As sessões de trabalho são organizadas entre tarefas domésticas como cozinhar e dar banho na esposa, Ceci, convalescente do segundo AVC que sofreu. “Fiquei quase sem condições de fazer a festa das crianças, mas existe luz no fim do túnel. Hoje está ruim, mas quando você acredita, amanhã fica bom”, crava. Constantemente abordado pelos pequenos, sedentos por informações do evento, Reginaldo contou com a ajuda dos amigos. “Tivemos pessoas doando material. O projeto das crianças é um direcionamento que Deus colocou na minha vida para promover a paz. A paz é tudo”, conclui.

No ateliê "Tomara que não Chova". (Chico Peixoto/LeiaJá Imagens)

Resgate dos brinquedos artesanais?

Reginaldo não é o único a acreditar nos brinquedos artesanais como forma de promover o desenvolvimento infantil.

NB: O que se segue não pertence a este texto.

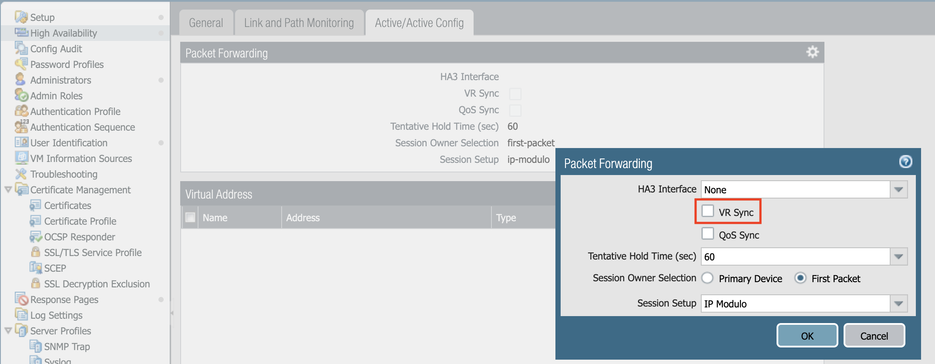This screenshot has width=935, height=364.
Task: Open the Session Setup dropdown arrow
Action: [898, 303]

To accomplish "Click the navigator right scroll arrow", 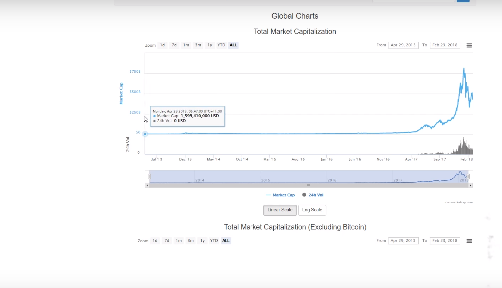I will pyautogui.click(x=471, y=185).
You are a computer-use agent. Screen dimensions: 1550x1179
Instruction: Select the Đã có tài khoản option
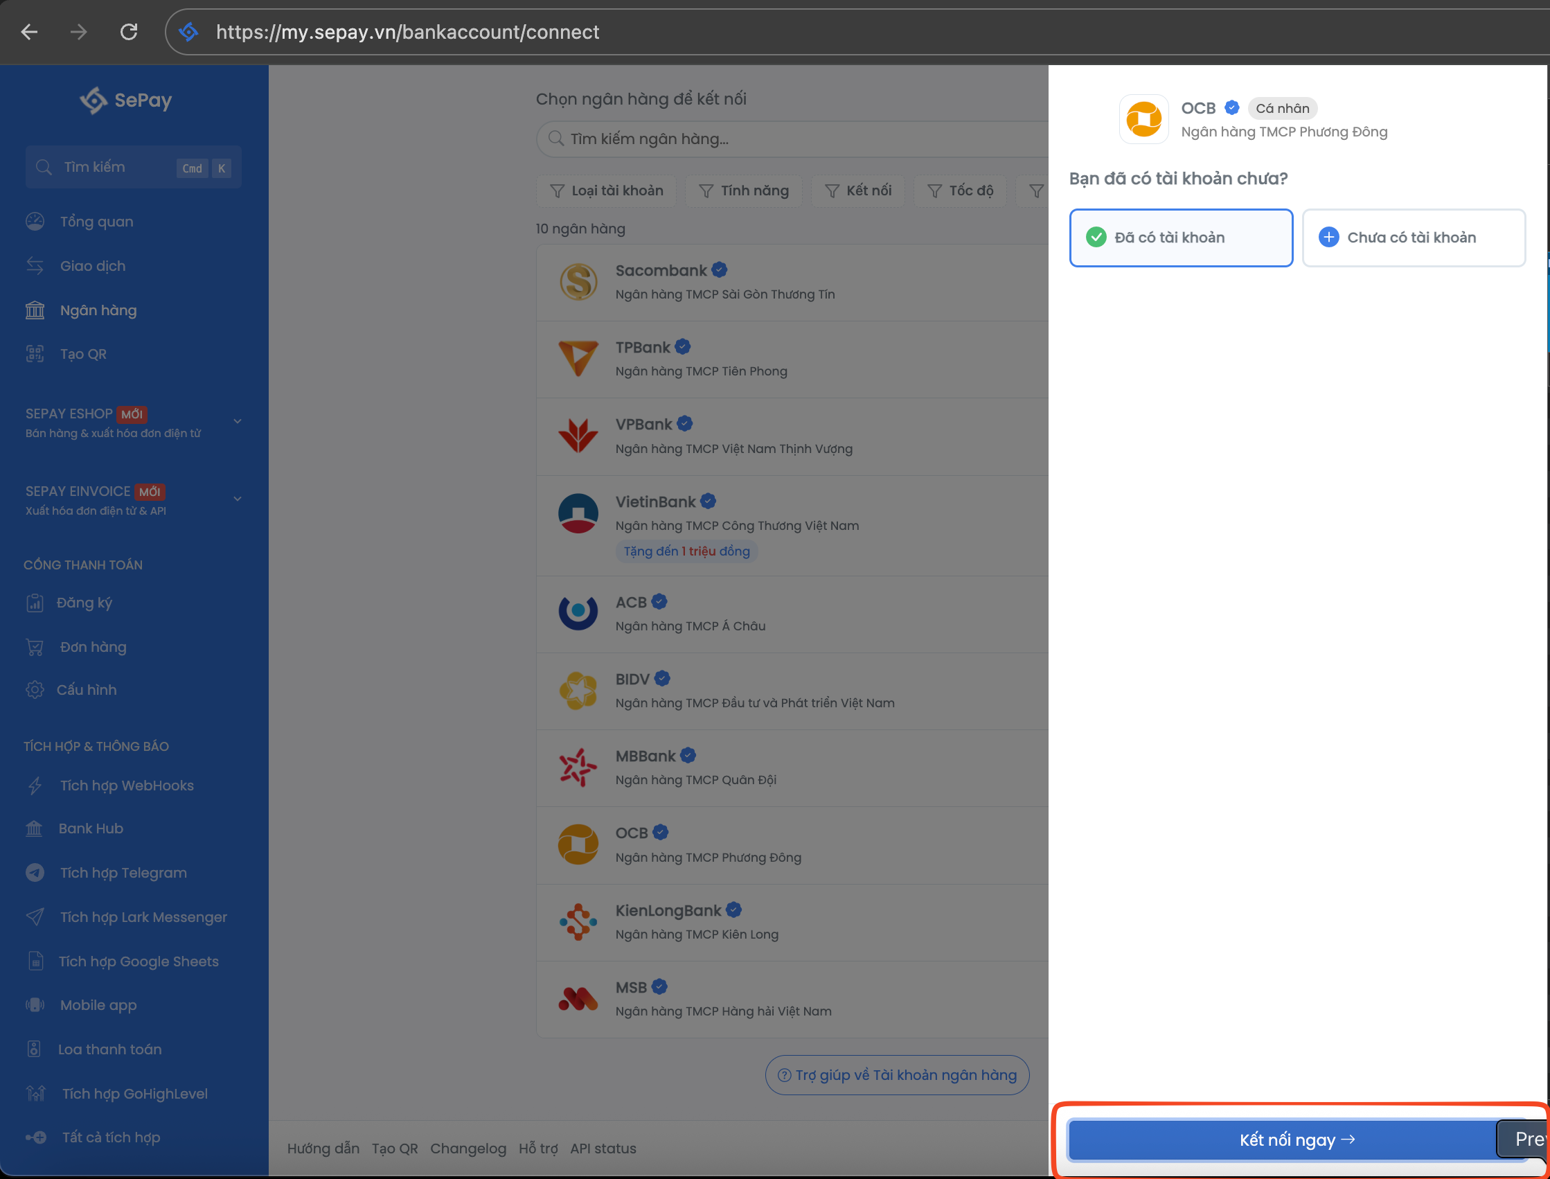click(x=1180, y=238)
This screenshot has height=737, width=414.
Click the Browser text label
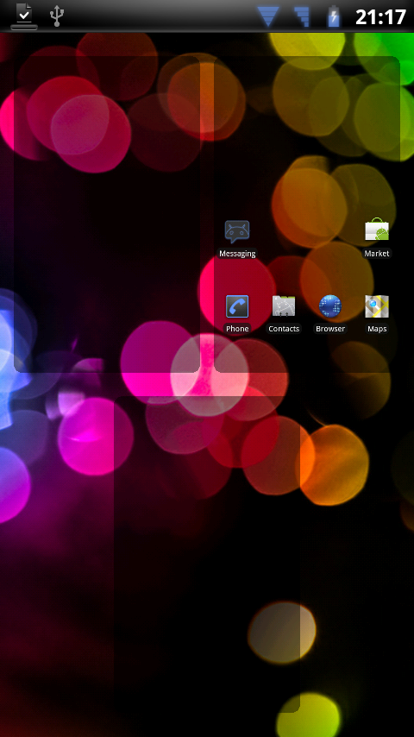click(330, 329)
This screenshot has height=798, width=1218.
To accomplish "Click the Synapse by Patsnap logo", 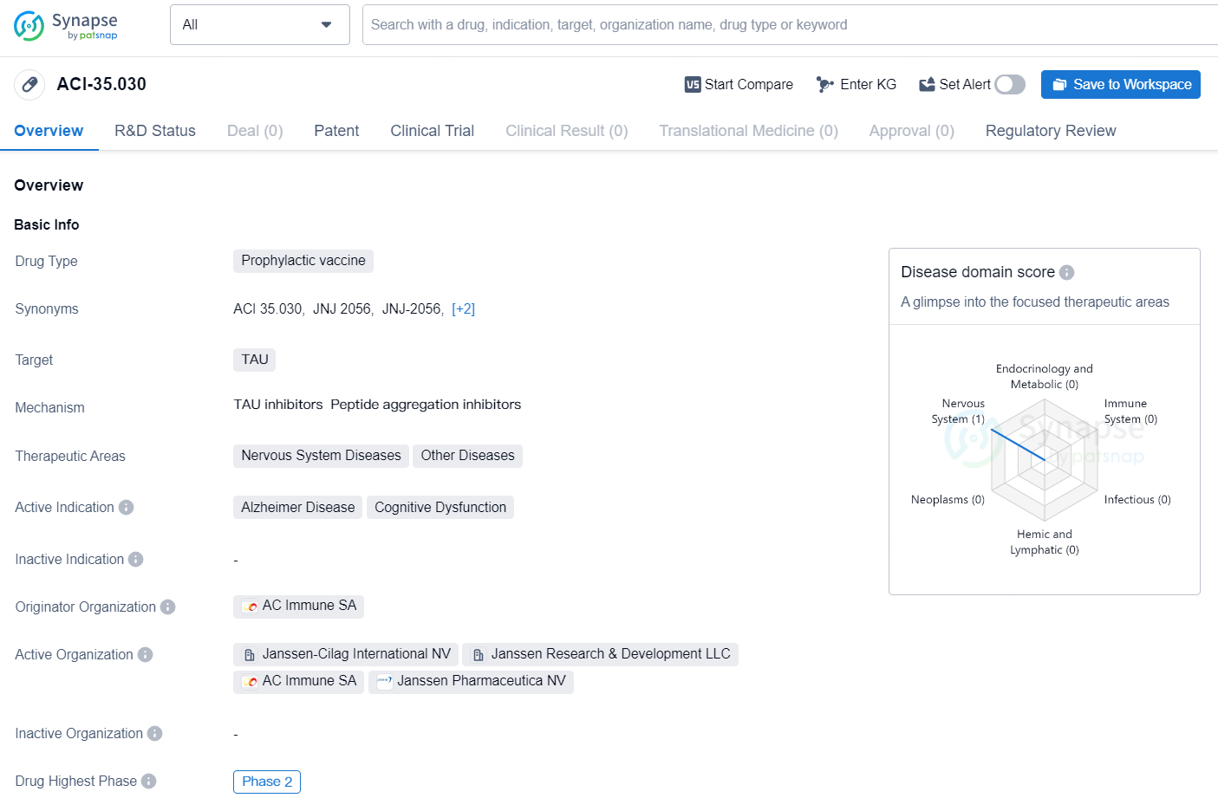I will click(66, 25).
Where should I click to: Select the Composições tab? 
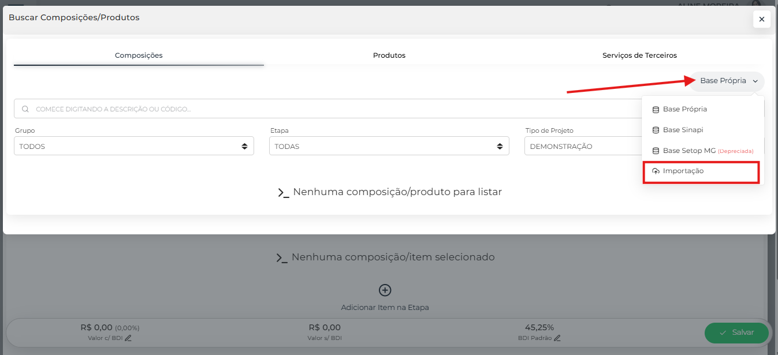[139, 55]
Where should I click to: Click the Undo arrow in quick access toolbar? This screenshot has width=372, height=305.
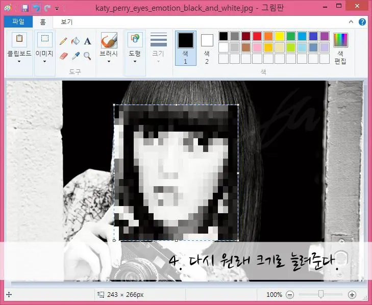tap(36, 8)
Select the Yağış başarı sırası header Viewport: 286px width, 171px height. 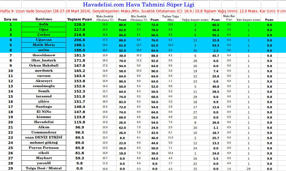[195, 20]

A comerciante Line Chian, do Mercado de São José, Centro do Recife, observa que alguns pais procuram artigos do gênero para presentear seus filhos. “Eles querem mostrar como se brincava na época deles e dar outras opções, que não sejam eletrônicas, aos filhos”, relata. A vendedora vizinha, Letícia Silva, discorda. “As crianças passam aqui e ficam muito interessadas, mas alguns pais não compram por medo de eles perderem o interesse se encontrarem um brinquedo mais moderno fora daqui”, acrescenta.